Scope precedence is strict:
- •the user's scope in this thread
- •explicit scope corrections from the user
- •the broader branch, issue, or
.sessionmission
If the thread scope is narrower than the active .session mission, the thread
scope wins.
Build the answer from:
- •the user's latest durable goal
- •explicit scope corrections from the user
- •any acceptance criteria the user set during the thread
- •code and file state that actually exists now
- •verification state that has actually been run now
- •session/task/loop state if those mechanisms were used
If earlier assistant framing conflicts with the user's corrections, discard it.
If broader .session state conflicts with a narrower thread-scoped ask, do not
let the broader state veto the thread verdict.
Long Transcript Protocol
When the thread is long, meandering, or has changed direction multiple times, you must reconstruct the thread before giving a verdict.
This is mandatory. Do not skip it just because the most recent repo state looks clean.

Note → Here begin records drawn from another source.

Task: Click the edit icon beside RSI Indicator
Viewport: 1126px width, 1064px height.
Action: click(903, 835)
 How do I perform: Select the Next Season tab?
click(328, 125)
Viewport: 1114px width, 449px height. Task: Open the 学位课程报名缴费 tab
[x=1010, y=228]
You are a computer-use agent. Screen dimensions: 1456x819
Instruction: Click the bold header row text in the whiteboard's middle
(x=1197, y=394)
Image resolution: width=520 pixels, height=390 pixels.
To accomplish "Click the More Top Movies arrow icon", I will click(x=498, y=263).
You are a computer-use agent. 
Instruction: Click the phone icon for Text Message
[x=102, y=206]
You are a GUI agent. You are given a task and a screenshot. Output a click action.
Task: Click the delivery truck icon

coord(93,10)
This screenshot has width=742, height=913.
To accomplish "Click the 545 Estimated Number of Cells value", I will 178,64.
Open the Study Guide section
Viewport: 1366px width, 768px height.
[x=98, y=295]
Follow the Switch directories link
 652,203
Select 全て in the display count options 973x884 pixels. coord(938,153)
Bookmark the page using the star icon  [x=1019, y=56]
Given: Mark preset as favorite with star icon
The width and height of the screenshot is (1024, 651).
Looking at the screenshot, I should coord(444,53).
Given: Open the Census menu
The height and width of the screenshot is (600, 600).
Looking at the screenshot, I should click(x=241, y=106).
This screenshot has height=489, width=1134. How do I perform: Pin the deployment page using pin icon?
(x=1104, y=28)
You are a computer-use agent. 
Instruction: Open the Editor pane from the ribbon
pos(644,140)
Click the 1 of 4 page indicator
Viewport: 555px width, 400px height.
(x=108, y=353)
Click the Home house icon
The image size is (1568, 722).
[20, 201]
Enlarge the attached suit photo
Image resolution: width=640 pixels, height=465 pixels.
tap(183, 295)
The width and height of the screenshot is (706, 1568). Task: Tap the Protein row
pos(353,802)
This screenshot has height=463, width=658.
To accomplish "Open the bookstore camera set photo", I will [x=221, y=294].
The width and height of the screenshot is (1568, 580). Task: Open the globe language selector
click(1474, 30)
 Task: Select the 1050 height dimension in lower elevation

Build a compact internal map of:
- •the original ask
- •each major scope correction from the user
- •every durable acceptance criterion the user added later
- •every promised follow-up or "I will do X next" commitment made by the agent
- •every review finding, concern, or objection that changed the bar
- •every side thread that might have become part of the real expected closeout
Then decide the verdict from that reconstructed thread, not from recency.
If the recent repo state is clean but the reconstructed thread still contains unresolved obligations, the verdict is not done.
Recentness Bias Guard
Recent activity is evidence, not scope.
Never let these override the larger thread by default:
- •the latest commit
- •the latest push
- •the latest file touched
- •the latest user sub-question
- •the latest assistant recap
Before saying Done verdict: yes, explicitly sanity-check:
- •"What earlier promises or findings would be invisible if I looked only at the last 10 turns?"
- •"What did the user care about 50 turns ago that still matters now?"
- •"What value or obligation got buried by later execution chatter?"
Required Sweep
Before answering, perform a deliberate unresolved-thread sweep.
Check for:
- •promised work that was never completed
- •tests requested but not added
- •review findings accepted but still open
- •failing or unrun checks that matter to completion
- •files mentioned as updated but not actually updated
- •reports/docs/task files that are now stale relative to the code
- •loop/session state that still implies unfinished work
- •hidden adoption work that the user explicitly deferred
- •useful insights, cleanup, leverage, or follow-on opportunities discovered during the work but never surfaced because the agent self-filtered them away
- •earlier commitments or concerns that disappeared from the recent conversation but were never explicitly resolved or dropped
When relevant, inspect:
- •
git status - •the touched files
- •current
.session/SESSION.md - •the active named task file under
.session/tasks/<name>.md - •the latest verification results that matter to the task
Use .session as corroborating evidence, not as an automatic scope expander.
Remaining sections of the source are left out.